### Instructions for the task
Only the stretch of the listing below that runs from the line with "You are a GUI" through the line with "The width and height of the screenshot is (800, 600)." is to be printed, exactly and with both ends.

### Records
++++++++++++++++++++
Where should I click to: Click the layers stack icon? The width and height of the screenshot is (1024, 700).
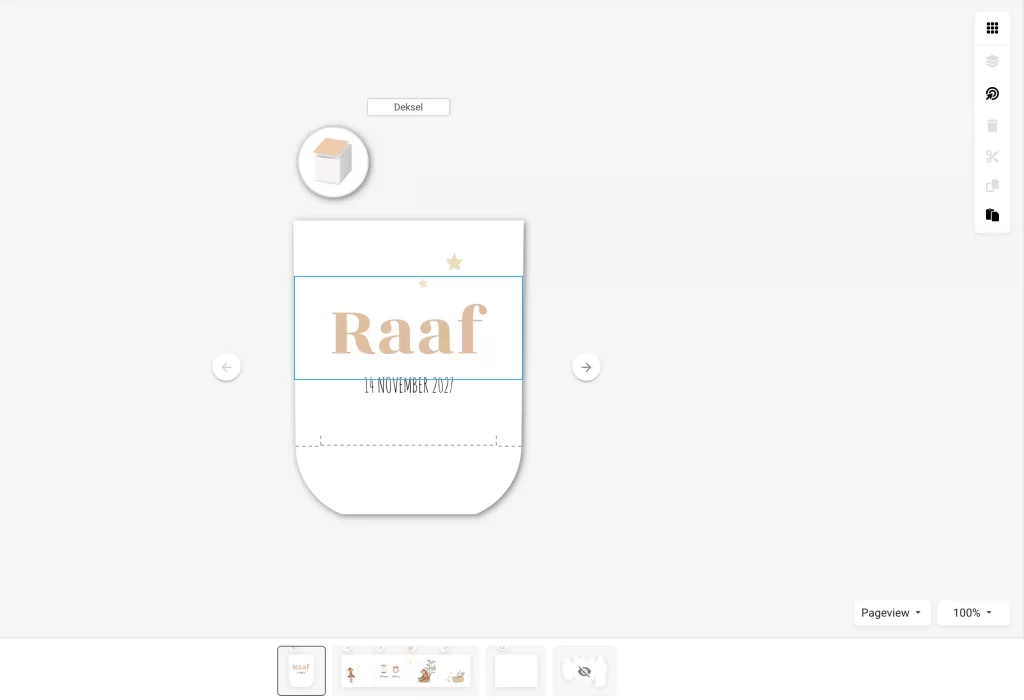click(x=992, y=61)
++++++++++++++++++++
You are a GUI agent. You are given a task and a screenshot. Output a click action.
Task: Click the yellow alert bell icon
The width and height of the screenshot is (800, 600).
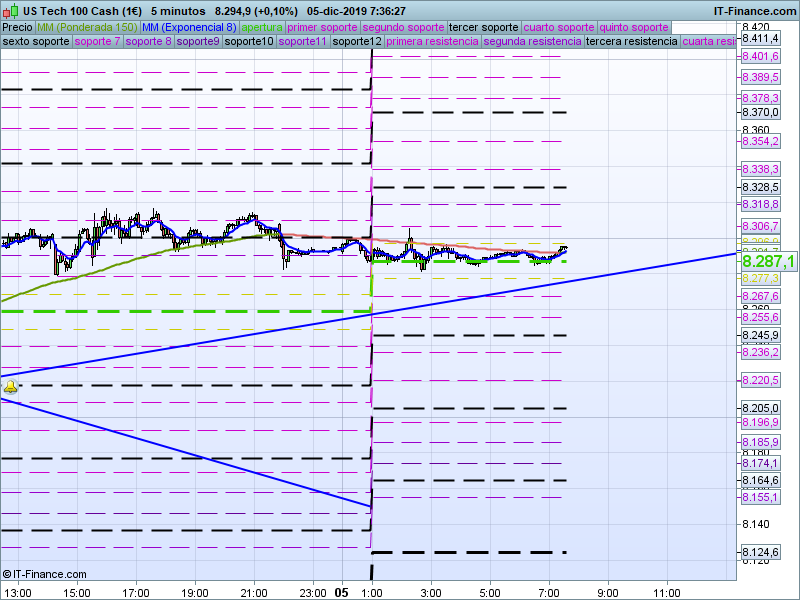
++++++++++++++++++++
### Worked solution
You are a GUI agent. You are given a task and a screenshot. Output a click action.
Task: Click the yellow alert bell icon
The width and height of the screenshot is (800, 600).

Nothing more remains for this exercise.